## TASK TO CARRY OUT
Using the data below, return every line that holds the word "Recombinare".

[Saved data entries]
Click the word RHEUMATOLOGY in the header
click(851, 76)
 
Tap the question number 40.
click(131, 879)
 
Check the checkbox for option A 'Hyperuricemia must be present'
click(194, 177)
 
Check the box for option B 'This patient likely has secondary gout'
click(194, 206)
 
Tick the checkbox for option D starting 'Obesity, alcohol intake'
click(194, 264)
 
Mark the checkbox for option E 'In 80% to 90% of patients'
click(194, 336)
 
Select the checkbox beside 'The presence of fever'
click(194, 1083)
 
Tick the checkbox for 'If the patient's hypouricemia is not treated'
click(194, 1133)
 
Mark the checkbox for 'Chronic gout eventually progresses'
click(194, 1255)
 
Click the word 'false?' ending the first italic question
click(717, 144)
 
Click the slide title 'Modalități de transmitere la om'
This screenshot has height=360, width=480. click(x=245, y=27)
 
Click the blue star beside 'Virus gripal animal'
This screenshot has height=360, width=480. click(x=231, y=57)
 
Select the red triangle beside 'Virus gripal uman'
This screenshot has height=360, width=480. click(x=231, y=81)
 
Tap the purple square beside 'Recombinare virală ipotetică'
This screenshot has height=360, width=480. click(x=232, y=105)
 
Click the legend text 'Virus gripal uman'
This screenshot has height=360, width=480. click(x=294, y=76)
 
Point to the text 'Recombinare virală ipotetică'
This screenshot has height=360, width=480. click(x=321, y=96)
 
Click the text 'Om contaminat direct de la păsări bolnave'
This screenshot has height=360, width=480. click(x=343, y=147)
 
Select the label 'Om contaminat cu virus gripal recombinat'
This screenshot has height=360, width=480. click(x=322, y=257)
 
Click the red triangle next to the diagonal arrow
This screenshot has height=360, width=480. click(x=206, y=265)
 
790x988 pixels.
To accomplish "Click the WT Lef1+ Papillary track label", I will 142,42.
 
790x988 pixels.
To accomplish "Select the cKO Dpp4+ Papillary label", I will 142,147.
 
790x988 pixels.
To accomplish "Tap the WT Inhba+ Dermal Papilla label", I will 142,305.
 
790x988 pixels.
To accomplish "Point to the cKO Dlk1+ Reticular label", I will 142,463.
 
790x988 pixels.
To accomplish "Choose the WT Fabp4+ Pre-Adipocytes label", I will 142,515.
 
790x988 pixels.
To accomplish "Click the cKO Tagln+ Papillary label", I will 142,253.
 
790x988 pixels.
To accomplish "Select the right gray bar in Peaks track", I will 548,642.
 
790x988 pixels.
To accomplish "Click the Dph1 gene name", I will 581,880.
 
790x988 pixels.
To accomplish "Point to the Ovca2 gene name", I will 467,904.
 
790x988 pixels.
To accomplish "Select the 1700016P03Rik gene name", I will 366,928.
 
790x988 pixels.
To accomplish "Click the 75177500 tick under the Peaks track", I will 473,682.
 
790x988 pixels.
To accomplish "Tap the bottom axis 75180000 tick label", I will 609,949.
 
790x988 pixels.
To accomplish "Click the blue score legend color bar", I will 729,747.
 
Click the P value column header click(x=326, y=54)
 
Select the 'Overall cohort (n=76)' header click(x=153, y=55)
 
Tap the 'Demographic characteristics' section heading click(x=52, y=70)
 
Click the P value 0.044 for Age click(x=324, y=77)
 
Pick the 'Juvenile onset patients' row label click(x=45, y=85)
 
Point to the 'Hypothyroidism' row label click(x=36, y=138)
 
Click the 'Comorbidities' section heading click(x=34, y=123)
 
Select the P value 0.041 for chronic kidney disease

## ANSWER TO THE PROBLEM
Tap the purple square beside 'Recombinare virală ipotetică'
Point to the text 'Recombinare virală ipotetică'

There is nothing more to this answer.